Using Looker with Dagster
:::
This feature is considered experimental
:::
This guide provides instructions for using Dagster with Looker using the dagster-looker
library. Your Looker assets, such as views, explores, and dashboards, can be represented in the Dagster asset graph, allowing you to track lineage and dependencies between Looker assets. You can also use Dagster to orchestrate Looker PDTs, allowing you to trigger refreshes of these materialized tables on a cadence or based on upstream data changes.
What you'll learn
- How to represent Looker assets in the Dagster asset graph.
- How to customize asset definition metadata for these Looker assets.

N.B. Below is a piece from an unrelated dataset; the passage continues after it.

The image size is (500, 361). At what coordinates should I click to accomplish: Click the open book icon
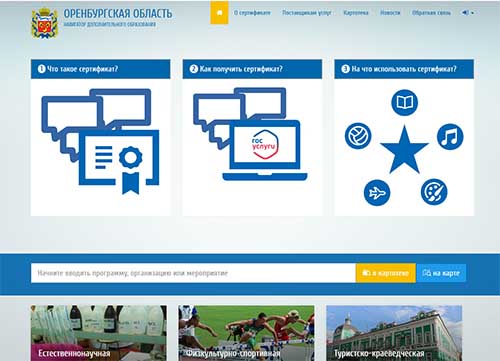click(404, 102)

- How to materialize Looker PDTs from Dagster.
Prerequisites
- The
dagster-looker
library installed in your environment - Familiarity with asset definitions and the Dagster asset graph
- Familiarity with Dagster resources
- Familiarity with Looker concepts, like views, explores, and dashboards
- A Looker instance
- Looker API credentials to access your Looker instance. For more information, see Looker API authentication in the Looker documentation.
Set up your environment
To get started, you'll need to install the dagster
and dagster-looker
Python packages:
pip install dagster dagster-looker
Represent Looker assets in the asset graph
To load Looker assets into the Dagster asset graph, you must first construct a LookerResource
, which allows Dagster to communicate with your Looker instance. You'll need to supply your Looker instance URL and API credentials, which can be passed directly or accessed from the environment using EnvVar
.
Dagster can automatically load all views, explores, and dashboards from your Looker instance as asset specs. Call the load_looker_asset_specs
function, which returns a list of AssetSpecs
representing your Looker assets. You can then include these asset specs in your Definitions
object:
from dagster_looker import LookerResource, load_looker_asset_specs
import dagster as dg
looker_resource = LookerResource(
client_id=dg.EnvVar("LOOKERSDK_CLIENT_ID"),
client_secret=dg.EnvVar("LOOKERSDK_CLIENT_SECRET"),
base_url=dg.EnvVar("LOOKERSDK_HOST_URL"),
)
looker_specs = load_looker_asset_specs(looker_resource=looker_resource)
defs = dg.Definitions(assets=[*looker_specs], resources={"looker": looker_resource})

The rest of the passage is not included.